MicroRNAs (miRNAs) are single stranded small non-coding RNAs [8]. By completely or incompletely binding with the 3′-untranslated region of the miRNA (3′-UTR), miRNAs regulate protein expression [9,10,11]. Abnormal expression of miRNAs may lead to alterations in processes that are important in the tumor development, including cellular differentiation, proliferation, apoptosis and metastasis [12,13,14]. Numerous studies have proofed that the structures of artificial miRNAs and endogenous miRNAs are similar and will not cause an endogenous reaction [15]. Thus, miRNA therapy is considered a potentially safe and promising treatment method for cancer patients [16].

MiR-148b has been detected downregulated in several types of human tumors, including hepatocellular carcinoma [17, 18], chronic myeloid leukemia [19], breast cancer [20, 21], lung cancer [22], pancreatic cancer [23], gastric cancer [24] and colorectal cancer [25]. Our previous study also detected decreased expression of miR-148b in human non small cell lung cancer (NSCLC) tissues and cell lines [22]. However, the contribution of miR-148b to tumor progression and its potential mechanisms have not been fully explored. To better understand the biological significance of miR-148b in NSCLC, we firstly performed animal experiments to verify the tumor suppressor function of miR-148. Then, we studied the effect of miR-148b in tumor cell proliferation and apoptosis, and target signal pathway was investigated.

Methods

Cell culture and transfection

Human non small cell lung cancer cell lines PC14/B and A549 were purchased from the Committee of the Type Culture Collection of the Chinese Academy of Sciences, Shanghai, China in the year of 2016. Cell lines cultured in RPMI-1640 medium (Gibco, Thermo Fisher Scientific, USA) supplemented with 10% fetal bovine serum (Gibco, Thermo Fisher Scientific, USA). The identity of the cell lines have been validated by short-tandem repeat analyses. They were free of mycoplasma contamination. The 293 T normal renal cell line was maintained in Dulbecco’s modified Eagle’s medium (Gibco, Thermo Fisher Scientific) supplemented with 10% FBS (18). MiR-148b mimic (UCAGUGCAUCACAGAACUUUGU) and negative control (NC) mimic (shRNA) were synthesized by RiboBio Co. (China). miR-148b mimic was used to construct the lentiviral rLv-miR-148b vector as a miR-148b overexpression group, and NC mimic was used to construct lentiviral rLv-shRNAvector to interfere with the expression of miR-148b as a negative control group.

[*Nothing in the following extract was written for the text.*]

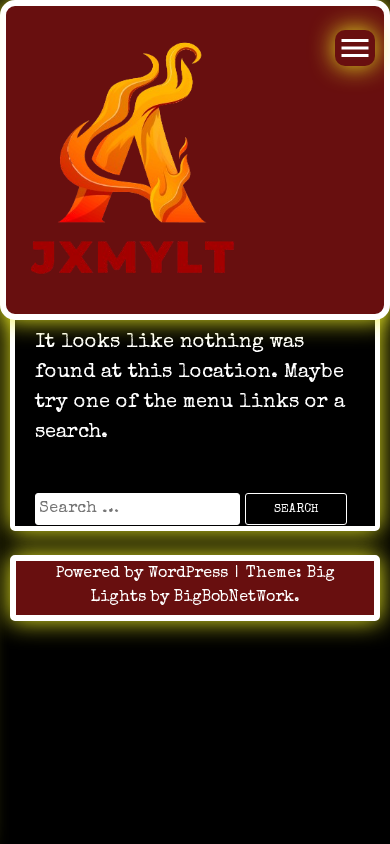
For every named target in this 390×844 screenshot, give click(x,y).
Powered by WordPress (144, 574)
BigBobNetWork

The lentiviral vector was packaged by co-transfection of 293 T cells with a recombinant plasmid containing a miR-148b mimetic or a negative control mock. After concentration and purification of the lentiviral vector, the titer of the miR-148b lentiviral vector is determined to be 1.25X108 transducing units(TU)/ml, and the titer of the NC lentiviral is 1.5X108 transducing units(TU) /ml. The multiplicity of infection(MOI) was determined to be 50 based on the effect of cell infection. The viral vector rLv-miR-148b or the viral vector rLv-NC was then stably transfected into PC14/B and A549 cells by Lipofectamine TM2000 according to the manufacture’s instructions. The blank group was transfected with the unrecombined lentiviral vector rLv-Blank at the same MOI. The puromycin resistance gene carried together in the lentiviral vector is used for cell screening by puromycin drugs after stable cell transfection. After the stable transfectant was successfully constructed, it was continuously cultured using a low concentration of puromycin-containing medium to ensure stable cell transfection.

Mice

Female BALB/c nude mice were supplied by the Laboratory Animals Center of Sun Yat-Sen University. The mice were housed in specific pathogen-free condition at the animal facilities of South China University of Technology. Guangzhou First People’s Hospital approved all animal protocols.

Tumorigenicity

The mice at the age of 6 to 8 weeks were randomly divided into three groups and each group contained at least 8 mice. PC14/B (1 × 106/mouse in 0.2 ml of PBS) and A549 cells (2 × 106/mouse in 0.2 ml of PBS) were subcutaneously inoculated into the right flank of the nude mice. The tumor size was measured every 3 days by measuring the length (L) and width (W). And the tumor volume was calculated using formula: (LxW2)/2. After 6 week implantation and the last measurement of tumor volume, animals were euthanized by carbon dioxide inhalation followed by cervical dislocation and the subcutaneous tumors were collected and weighted.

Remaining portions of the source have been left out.